- **TASK BRIEF**
Beginning with the line where "1048x961 pixels." appears, restate each line word for word until the data ends. Pictures do not go in.

⁂

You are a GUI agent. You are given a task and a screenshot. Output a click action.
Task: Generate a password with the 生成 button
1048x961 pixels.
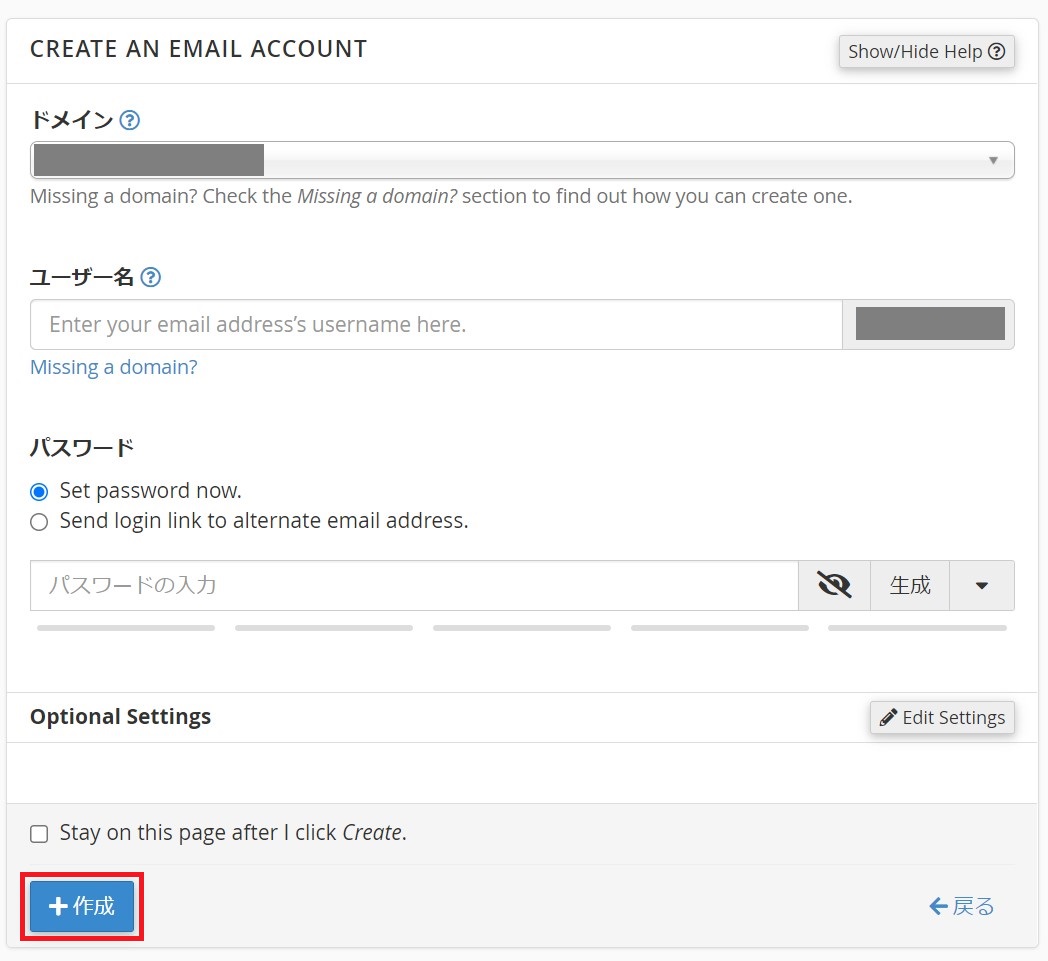tap(910, 585)
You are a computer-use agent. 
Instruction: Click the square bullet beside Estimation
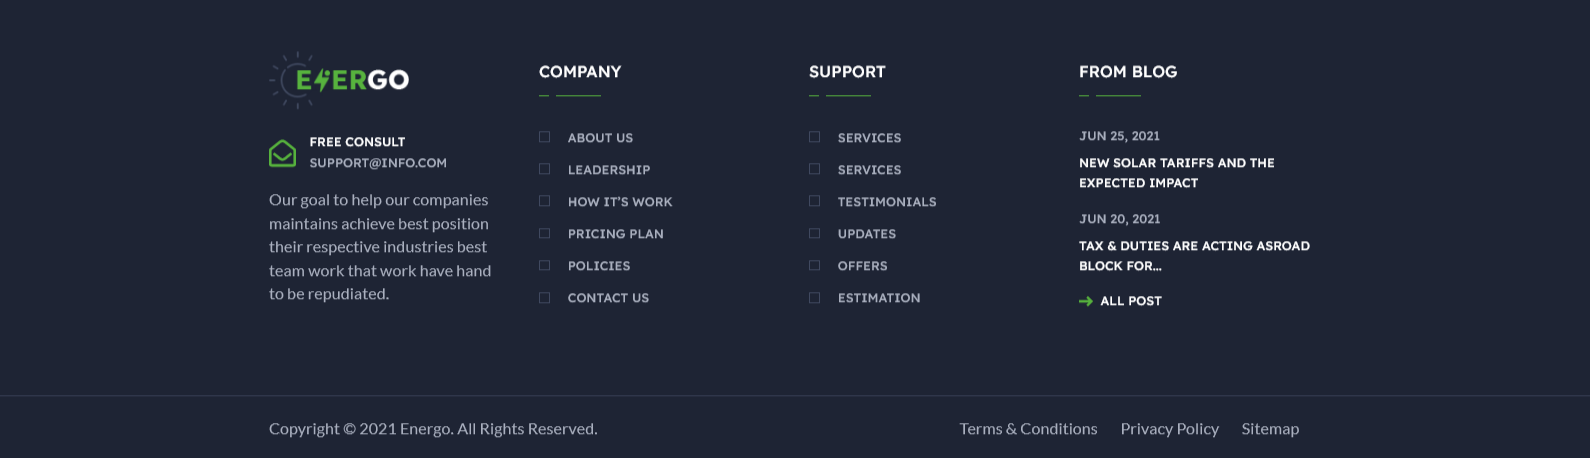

⁂

- **OUTPUT FOR THIS TASK**
1048x961 pixels.
tap(910, 585)
You are a computer-use agent. 
Instruction: Click the square bullet beside Estimation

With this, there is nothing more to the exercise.